→ **WRITTEN INSTRUCTION A**:
Print the passage of the ESX notes below from "Updating flash on HBA 1" to "Restart ESX's (and hosted VM's)", word for word.
TEXT TO READ start
See QLogic website for latest version, you must ensure the firmware version is compatible with the current running driver version. Requires SANsurfer to be installed 1st (see above)

  1. Put the downloaded tgz file on a NFS Share, eg q231x_234x_bios147.zip, and unzip to folder
  2. Create a new folder for the update;
    • mkdir /var/updates/q231x_234x_bios147
  3. Copy the firmware onto the ESX server;
    • cp q231x_234x_bios147/QL23ROM.BIN /var/updates/q231x_234x_bios147/
  4. Move to the folder containing the update;
    • cd /var/updates/q231x_234x_bios147/
  5. Start the SANsurfer utility
    • scli
  6. Go into the HBA Utilities option
  7. Select the 'Save Flash option
  8. Follow the prompts to save the flash to a backup file, eg BackupROM.bin
  9. Select the Update Flash option
  10. Follow the prompts to update the flash, using the file copied to the ESX, eg QL23ROM.BIN
Enter a file name or Hit <RETURN> to abort: QL23ROM.BIN
Updating flash on HBA 0 - QLA2340 . Please wait...
Option ROM update complete. Changes have been saved to the HBA 0.
Please reboot the system for the changes to take effect.
Updating flash on HBA 1 - QLA2340 . Please wait...
Option ROM update complete. Changes have been saved to the HBA 1.
Please reboot the system for the changes to take effect.


SAN Downtime

ESX's don't like to loose the SAN, to the extent that during the scheduled SAN downtime the following is recommended...

  1. Shutdown ESX's (and hosted VM's) connected to affected storage
  2. Perform SAN maintenance
  3. Restart ESX's (and hosted VM's)

If the above is not possible then its recommended that...

  1. Migrate away/shutdown VM's that are hosted on affected storage
  2. Un-present LUN's
  3. Resan LUN's from ESX and confirm they disappear (any VM's on extinct storage will become greyed-out)
  4. Perform SAN maintenance
  5. Re-present LUN's
  6. Re-scan LUN's from ESX and confirm that they re-appear (grey-ed out VM's should reconnect)
  7. Restart / migrate VM's

Netflow

Netflow is available on ESX v3 only, and is an experimental feature. Netflow v5 is sent.

  • To start Netflow
    1. Load the module
      • vmkload_mod netflow
    2. Configure monitoring of appropriate vSwitch's to Netflow collector IP and port
      • /usr/lib/vmware/bin/vmkload_app -S -i vmktcp /usr/lib/vmware/bin/net-netflow -e vSwitch0,vSwitch1 10.20.255.31:2055
    • To reconfigure the Netflow module you must stop and restart the module
  • To confirm running
    1. Check the module is running...
TEXT TO READ end
→ **WRITTEN INSTRUCTION B**:
Identify each line in the listing below that contains the string "dropdown", matching case exactly, and copy those lines.
GIVEN ENTRIES start
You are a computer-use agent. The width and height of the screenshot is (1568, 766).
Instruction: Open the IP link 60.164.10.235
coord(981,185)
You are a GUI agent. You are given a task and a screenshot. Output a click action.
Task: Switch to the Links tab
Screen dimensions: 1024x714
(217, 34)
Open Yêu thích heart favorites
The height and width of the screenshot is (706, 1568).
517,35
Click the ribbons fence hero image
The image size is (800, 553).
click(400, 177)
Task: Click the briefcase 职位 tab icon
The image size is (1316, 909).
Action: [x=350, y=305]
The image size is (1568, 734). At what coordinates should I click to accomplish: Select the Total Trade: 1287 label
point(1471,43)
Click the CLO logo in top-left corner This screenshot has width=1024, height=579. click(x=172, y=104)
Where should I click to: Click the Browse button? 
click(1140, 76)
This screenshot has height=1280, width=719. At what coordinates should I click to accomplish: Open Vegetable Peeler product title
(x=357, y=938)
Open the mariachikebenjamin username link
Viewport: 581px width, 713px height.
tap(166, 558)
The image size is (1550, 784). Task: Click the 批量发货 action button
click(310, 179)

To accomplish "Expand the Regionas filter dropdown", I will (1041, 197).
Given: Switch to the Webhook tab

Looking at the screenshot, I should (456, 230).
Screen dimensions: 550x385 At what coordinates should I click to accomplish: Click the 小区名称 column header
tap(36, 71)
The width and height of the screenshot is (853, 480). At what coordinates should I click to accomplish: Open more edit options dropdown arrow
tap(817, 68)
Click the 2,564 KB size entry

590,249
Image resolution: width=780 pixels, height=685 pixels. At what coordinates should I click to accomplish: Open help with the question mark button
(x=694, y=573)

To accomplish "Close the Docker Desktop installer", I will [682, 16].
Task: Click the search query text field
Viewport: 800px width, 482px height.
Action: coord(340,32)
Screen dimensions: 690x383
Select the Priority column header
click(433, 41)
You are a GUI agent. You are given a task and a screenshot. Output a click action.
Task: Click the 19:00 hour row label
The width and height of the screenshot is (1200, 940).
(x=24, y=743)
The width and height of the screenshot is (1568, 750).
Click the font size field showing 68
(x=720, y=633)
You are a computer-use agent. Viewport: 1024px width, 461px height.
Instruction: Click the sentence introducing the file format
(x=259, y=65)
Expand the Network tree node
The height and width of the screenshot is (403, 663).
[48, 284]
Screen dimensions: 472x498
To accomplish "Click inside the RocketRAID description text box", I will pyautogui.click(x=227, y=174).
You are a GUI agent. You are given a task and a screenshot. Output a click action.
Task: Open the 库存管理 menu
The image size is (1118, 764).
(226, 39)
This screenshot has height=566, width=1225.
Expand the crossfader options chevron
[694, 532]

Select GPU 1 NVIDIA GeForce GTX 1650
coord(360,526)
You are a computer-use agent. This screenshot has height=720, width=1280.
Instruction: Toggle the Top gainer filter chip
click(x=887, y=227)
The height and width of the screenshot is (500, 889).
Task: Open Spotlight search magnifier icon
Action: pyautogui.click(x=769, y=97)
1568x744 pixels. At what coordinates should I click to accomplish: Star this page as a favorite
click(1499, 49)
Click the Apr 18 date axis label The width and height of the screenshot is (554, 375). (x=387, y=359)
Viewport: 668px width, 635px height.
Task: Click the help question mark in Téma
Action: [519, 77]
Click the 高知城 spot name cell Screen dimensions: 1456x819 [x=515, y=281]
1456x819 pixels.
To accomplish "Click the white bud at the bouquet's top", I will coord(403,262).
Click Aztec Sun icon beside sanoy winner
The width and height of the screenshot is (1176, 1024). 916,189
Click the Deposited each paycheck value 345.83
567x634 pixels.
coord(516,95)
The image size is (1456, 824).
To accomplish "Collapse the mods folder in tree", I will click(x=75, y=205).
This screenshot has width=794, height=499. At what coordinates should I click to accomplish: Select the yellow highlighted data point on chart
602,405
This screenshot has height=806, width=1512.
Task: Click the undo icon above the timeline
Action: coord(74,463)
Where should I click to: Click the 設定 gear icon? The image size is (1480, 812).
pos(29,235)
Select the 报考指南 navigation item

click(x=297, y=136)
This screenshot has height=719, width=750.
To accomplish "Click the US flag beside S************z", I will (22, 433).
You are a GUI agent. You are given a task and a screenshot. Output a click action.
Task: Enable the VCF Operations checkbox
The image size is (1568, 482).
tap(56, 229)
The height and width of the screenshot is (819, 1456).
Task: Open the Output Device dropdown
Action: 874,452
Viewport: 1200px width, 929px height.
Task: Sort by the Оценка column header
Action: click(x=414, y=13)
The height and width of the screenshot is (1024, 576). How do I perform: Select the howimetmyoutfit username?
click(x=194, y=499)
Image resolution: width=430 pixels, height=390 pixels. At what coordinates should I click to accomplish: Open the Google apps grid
GIVEN ENTRIES end
→ **CORRECT RESPONSE A**:
Updating flash on HBA 1 - QLA2340 . Please wait...
Option ROM update complete. Changes have been saved to the HBA 1.
Please reboot the system for the changes to take effect.


SAN Downtime

ESX's don't like to loose the SAN, to the extent that during the scheduled SAN downtime the following is recommended...

  1. Shutdown ESX's (and hosted VM's) connected to affected storage
  2. Perform SAN maintenance
  3. Restart ESX's (and hosted VM's)

→ **CORRECT RESPONSE B**:
To accomplish "Expand the Regionas filter dropdown", I will (1041, 197).
The width and height of the screenshot is (853, 480). At what coordinates should I click to accomplish: Open more edit options dropdown arrow
Task: Open the Output Device dropdown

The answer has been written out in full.